*YOUR ASSIGNMENT:* The records shown below are to be repeated exactly and completely.

Dataset entries:
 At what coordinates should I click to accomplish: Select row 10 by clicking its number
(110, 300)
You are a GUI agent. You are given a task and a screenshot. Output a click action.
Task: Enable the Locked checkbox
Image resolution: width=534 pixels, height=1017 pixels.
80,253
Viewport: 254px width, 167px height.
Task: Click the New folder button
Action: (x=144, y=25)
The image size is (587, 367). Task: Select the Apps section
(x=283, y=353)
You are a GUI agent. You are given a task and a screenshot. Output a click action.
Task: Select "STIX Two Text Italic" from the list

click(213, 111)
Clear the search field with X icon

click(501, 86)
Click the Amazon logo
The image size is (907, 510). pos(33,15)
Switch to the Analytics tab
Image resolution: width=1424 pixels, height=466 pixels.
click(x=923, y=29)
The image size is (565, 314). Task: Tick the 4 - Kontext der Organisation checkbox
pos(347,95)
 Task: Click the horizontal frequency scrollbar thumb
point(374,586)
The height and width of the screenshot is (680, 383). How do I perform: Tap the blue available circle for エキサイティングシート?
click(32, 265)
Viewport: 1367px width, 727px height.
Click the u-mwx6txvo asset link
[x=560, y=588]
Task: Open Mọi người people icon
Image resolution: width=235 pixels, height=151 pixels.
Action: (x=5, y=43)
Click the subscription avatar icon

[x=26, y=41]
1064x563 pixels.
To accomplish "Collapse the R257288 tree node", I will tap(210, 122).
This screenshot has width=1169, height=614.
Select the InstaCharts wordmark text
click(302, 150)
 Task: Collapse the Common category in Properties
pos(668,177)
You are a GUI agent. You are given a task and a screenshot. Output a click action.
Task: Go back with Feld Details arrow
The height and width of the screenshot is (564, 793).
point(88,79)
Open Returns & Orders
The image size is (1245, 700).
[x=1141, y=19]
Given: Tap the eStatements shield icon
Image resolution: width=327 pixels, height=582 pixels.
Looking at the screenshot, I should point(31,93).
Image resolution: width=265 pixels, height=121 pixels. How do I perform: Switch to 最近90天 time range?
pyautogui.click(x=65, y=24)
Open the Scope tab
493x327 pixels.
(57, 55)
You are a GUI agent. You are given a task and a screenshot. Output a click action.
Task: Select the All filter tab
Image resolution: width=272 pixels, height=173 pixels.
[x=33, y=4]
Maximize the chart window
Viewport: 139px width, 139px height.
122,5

*SOLUTION:*
 At what coordinates should I click to accomplish: Select row 10 by clicking its number
(110, 300)
You are a GUI agent. You are given a task and a screenshot. Output a click action.
Task: Enable the Locked checkbox
Image resolution: width=534 pixels, height=1017 pixels.
80,253
Viewport: 254px width, 167px height.
Task: Click the New folder button
Action: (x=144, y=25)
The image size is (587, 367). Task: Select the Apps section
(x=283, y=353)
You are a GUI agent. You are given a task and a screenshot. Output a click action.
Task: Select "STIX Two Text Italic" from the list

click(213, 111)
Clear the search field with X icon

click(501, 86)
Click the Amazon logo
The image size is (907, 510). pos(33,15)
Switch to the Analytics tab
Image resolution: width=1424 pixels, height=466 pixels.
click(x=923, y=29)
The image size is (565, 314). Task: Tick the 4 - Kontext der Organisation checkbox
pos(347,95)
 Task: Click the horizontal frequency scrollbar thumb
point(374,586)
The height and width of the screenshot is (680, 383). How do I perform: Tap the blue available circle for エキサイティングシート?
click(32, 265)
Viewport: 1367px width, 727px height.
Click the u-mwx6txvo asset link
[x=560, y=588]
Task: Open Mọi người people icon
Image resolution: width=235 pixels, height=151 pixels.
Action: (x=5, y=43)
Click the subscription avatar icon

[x=26, y=41]
1064x563 pixels.
To accomplish "Collapse the R257288 tree node", I will tap(210, 122).
This screenshot has width=1169, height=614.
Select the InstaCharts wordmark text
click(302, 150)
 Task: Collapse the Common category in Properties
pos(668,177)
You are a GUI agent. You are given a task and a screenshot. Output a click action.
Task: Go back with Feld Details arrow
The height and width of the screenshot is (564, 793).
point(88,79)
Open Returns & Orders
The image size is (1245, 700).
[x=1141, y=19]
Given: Tap the eStatements shield icon
Image resolution: width=327 pixels, height=582 pixels.
Looking at the screenshot, I should point(31,93).
Image resolution: width=265 pixels, height=121 pixels. How do I perform: Switch to 最近90天 time range?
pyautogui.click(x=65, y=24)
Open the Scope tab
493x327 pixels.
(57, 55)
You are a GUI agent. You are given a task and a screenshot. Output a click action.
Task: Select the All filter tab
Image resolution: width=272 pixels, height=173 pixels.
[x=33, y=4]
Maximize the chart window
Viewport: 139px width, 139px height.
122,5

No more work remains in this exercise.